▶ What the exercise asks: Reproduce the lines of the data below word for word, starting with the line that contains "The width and height of the screenshot is (1400, 840)." and ending with the line that contains "point(21,188)", both included.
* begin Material *
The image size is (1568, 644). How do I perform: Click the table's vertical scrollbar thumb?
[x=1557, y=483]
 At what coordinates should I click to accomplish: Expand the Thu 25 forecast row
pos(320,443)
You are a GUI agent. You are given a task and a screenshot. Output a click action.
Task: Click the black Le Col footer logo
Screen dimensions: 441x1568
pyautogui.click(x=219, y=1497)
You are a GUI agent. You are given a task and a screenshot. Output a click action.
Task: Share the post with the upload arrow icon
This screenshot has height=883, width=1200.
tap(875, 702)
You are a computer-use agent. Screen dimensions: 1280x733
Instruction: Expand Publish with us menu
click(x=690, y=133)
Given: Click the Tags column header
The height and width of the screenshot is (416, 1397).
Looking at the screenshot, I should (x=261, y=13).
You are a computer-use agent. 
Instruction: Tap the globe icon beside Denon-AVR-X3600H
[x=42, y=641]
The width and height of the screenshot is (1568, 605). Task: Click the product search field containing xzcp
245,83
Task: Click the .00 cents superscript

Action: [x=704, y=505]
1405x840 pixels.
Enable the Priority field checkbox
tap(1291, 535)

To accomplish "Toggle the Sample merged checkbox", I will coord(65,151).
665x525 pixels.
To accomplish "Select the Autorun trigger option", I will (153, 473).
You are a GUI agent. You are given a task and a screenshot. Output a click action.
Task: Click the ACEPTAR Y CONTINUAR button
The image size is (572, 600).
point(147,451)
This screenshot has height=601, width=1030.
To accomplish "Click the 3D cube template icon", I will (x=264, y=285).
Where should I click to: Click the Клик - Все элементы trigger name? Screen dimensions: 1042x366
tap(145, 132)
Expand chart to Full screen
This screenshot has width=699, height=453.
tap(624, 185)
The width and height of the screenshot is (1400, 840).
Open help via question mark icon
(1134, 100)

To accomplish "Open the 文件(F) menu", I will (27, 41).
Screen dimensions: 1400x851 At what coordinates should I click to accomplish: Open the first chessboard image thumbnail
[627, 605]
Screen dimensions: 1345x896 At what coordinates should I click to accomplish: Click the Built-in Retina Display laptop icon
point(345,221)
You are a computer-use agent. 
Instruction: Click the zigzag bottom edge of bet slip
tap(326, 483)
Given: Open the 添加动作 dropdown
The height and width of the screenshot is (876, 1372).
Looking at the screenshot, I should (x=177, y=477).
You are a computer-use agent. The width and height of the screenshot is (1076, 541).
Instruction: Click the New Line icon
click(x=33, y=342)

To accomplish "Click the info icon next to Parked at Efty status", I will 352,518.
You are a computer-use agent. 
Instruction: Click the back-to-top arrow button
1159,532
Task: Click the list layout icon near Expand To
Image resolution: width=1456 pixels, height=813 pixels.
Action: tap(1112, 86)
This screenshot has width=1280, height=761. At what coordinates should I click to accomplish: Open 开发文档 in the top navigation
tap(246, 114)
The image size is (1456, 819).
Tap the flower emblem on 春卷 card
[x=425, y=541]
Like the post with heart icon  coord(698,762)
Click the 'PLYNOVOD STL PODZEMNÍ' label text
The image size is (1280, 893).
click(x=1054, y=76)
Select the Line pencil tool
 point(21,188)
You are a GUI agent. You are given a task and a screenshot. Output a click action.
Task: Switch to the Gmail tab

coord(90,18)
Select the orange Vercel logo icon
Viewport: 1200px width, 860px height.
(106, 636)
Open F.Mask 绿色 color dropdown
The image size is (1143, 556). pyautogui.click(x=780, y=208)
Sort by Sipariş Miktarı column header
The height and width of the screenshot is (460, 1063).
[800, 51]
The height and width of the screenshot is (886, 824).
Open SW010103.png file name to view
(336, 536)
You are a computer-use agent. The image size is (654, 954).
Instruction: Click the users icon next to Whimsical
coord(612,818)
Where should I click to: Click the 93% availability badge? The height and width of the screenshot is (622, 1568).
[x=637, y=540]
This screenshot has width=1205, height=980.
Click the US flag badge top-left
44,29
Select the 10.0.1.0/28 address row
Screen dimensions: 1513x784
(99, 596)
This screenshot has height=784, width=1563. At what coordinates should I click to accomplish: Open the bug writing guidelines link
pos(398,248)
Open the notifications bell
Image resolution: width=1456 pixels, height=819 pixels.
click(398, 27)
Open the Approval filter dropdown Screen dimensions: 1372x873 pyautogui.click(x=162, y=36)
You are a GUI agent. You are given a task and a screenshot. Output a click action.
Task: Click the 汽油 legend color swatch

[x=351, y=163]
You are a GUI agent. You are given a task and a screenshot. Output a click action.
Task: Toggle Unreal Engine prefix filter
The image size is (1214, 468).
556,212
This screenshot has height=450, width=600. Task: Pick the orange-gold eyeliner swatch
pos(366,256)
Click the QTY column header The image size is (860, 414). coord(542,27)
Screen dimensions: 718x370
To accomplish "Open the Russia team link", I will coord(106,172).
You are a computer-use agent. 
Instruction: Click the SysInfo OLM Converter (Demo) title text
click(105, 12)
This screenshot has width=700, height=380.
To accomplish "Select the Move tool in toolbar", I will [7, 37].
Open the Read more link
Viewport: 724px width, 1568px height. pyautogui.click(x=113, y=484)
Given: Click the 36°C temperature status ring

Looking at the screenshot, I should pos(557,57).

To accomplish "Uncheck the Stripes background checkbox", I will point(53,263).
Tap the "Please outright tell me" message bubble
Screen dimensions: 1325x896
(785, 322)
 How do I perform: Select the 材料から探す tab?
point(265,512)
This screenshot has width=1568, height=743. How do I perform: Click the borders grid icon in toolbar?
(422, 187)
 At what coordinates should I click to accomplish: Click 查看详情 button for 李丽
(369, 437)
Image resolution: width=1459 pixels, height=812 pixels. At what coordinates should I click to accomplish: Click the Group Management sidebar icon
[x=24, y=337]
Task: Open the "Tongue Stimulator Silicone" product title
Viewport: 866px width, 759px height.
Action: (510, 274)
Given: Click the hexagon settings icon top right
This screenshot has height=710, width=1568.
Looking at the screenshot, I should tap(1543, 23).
* end Material *
▶ Exercise solution:
The width and height of the screenshot is (1400, 840).
Open help via question mark icon
(1134, 100)

To accomplish "Open the 文件(F) menu", I will (27, 41).
Screen dimensions: 1400x851 At what coordinates should I click to accomplish: Open the first chessboard image thumbnail
[627, 605]
Screen dimensions: 1345x896 At what coordinates should I click to accomplish: Click the Built-in Retina Display laptop icon
point(345,221)
You are a computer-use agent. 
Instruction: Click the zigzag bottom edge of bet slip
tap(326, 483)
Given: Open the 添加动作 dropdown
The height and width of the screenshot is (876, 1372).
Looking at the screenshot, I should (x=177, y=477).
You are a computer-use agent. The width and height of the screenshot is (1076, 541).
Instruction: Click the New Line icon
click(x=33, y=342)

To accomplish "Click the info icon next to Parked at Efty status", I will 352,518.
You are a computer-use agent. 
Instruction: Click the back-to-top arrow button
1159,532
Task: Click the list layout icon near Expand To
Image resolution: width=1456 pixels, height=813 pixels.
Action: tap(1112, 86)
This screenshot has width=1280, height=761. At what coordinates should I click to accomplish: Open 开发文档 in the top navigation
tap(246, 114)
The image size is (1456, 819).
Tap the flower emblem on 春卷 card
[x=425, y=541]
Like the post with heart icon  coord(698,762)
Click the 'PLYNOVOD STL PODZEMNÍ' label text
The image size is (1280, 893).
click(x=1054, y=76)
Select the Line pencil tool
 point(21,188)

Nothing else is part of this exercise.